Menurut Reza Gunawan, praktisi penyembuhan holistikTrue Nature Healing, antara pikiran dan hati memang tidak selalu sejalan. Karenanya saran forgive and forget, meski kedengarannya indah, tidak realistis. Maaf memaafkan adalah 'pekerjaan' hati yang mengandalkan unsur rasa. Sementara “melupakan” adalah 'produk' pikiran yang didasari melalui pertimbangan nalar atau rasio.
Sifat alamiah hati adalah cinta damai dan ketenangan. Hati tidak mengenal dikotomi seperti pikiran yang senang memperdebatkan benar atau salah.
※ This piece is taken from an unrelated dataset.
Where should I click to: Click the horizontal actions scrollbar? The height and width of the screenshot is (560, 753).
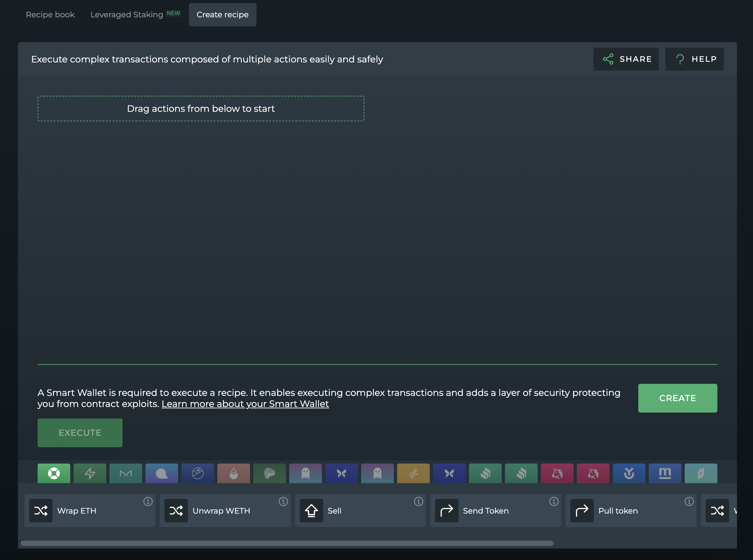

Celakanya, hati bekerja kebalikan dari apa yang dipikirkan (paradox). Ketika kita dikhianati pasangan dan harus memaafkannya, perang batin pasti berkecamuk. Di satu sisi, ada rasa marah, benci, kecewa dan sedih. Tapi di sisi lain, kita seolah 'dipaksa' menerima kesalahan pasangan demi mempertahankan keluarga. Lantas, mana mungkin kita melupakan, kalau nyatanya emosi masih bergejolak?
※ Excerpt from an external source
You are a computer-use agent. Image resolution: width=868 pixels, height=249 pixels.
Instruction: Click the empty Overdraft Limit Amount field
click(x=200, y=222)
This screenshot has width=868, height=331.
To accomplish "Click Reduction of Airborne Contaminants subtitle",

“Sama halnya jika kita sedang stres, lalu kita diminta untuk berpikir positif dengan mengatakan: “Jangan stres, jangan stres'. Mungkin kita bisa tenang sesaat, tapi kemudian kembali merasa tegang karena masalahnya memang belum selesai,” jelas Reza.
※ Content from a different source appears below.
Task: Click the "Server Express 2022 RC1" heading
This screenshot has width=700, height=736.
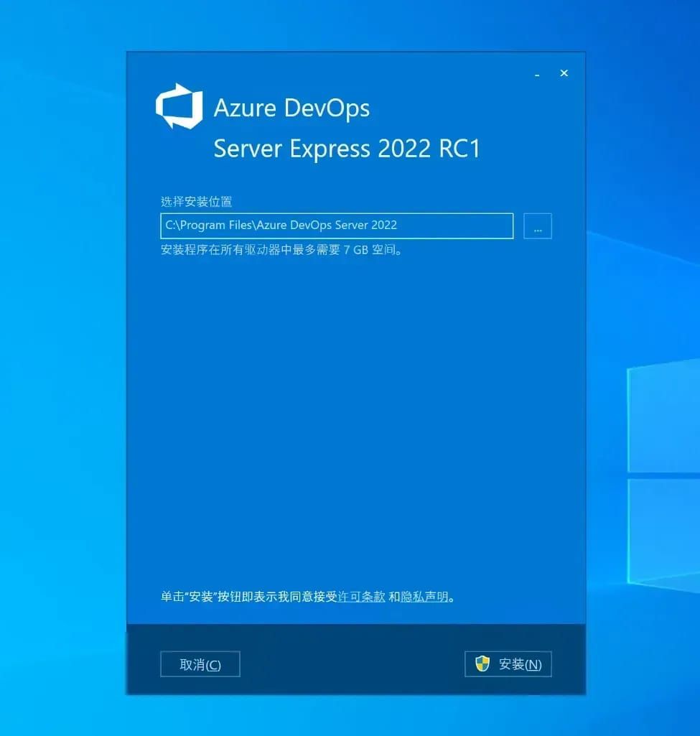Action: 347,149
Di balik saran 'maaf dan lupakan' itu, seolah tersirat harapan tertentu. Orang yang meminta maaf, berharap orang lain akan langsung menerima maafnya dan bahkan 'melupakan' kekhilafan mereka. Sebaliknya, di saat kita berada di pihak yang memberi maaf, terkadang kita pun merasa berat memaafkan orang lain. Terutama jika menyangkut masalah kepercayaan. Ada pikiran 'jahat' untuk 'menghukum' orang lain agar ia bisa belajar dari kesalahannya. “Biar dia tahu betapa sakitnya saya!” Bahkan lebih jauh lagi, kita berharap orang lain akan berubah atau bertobat.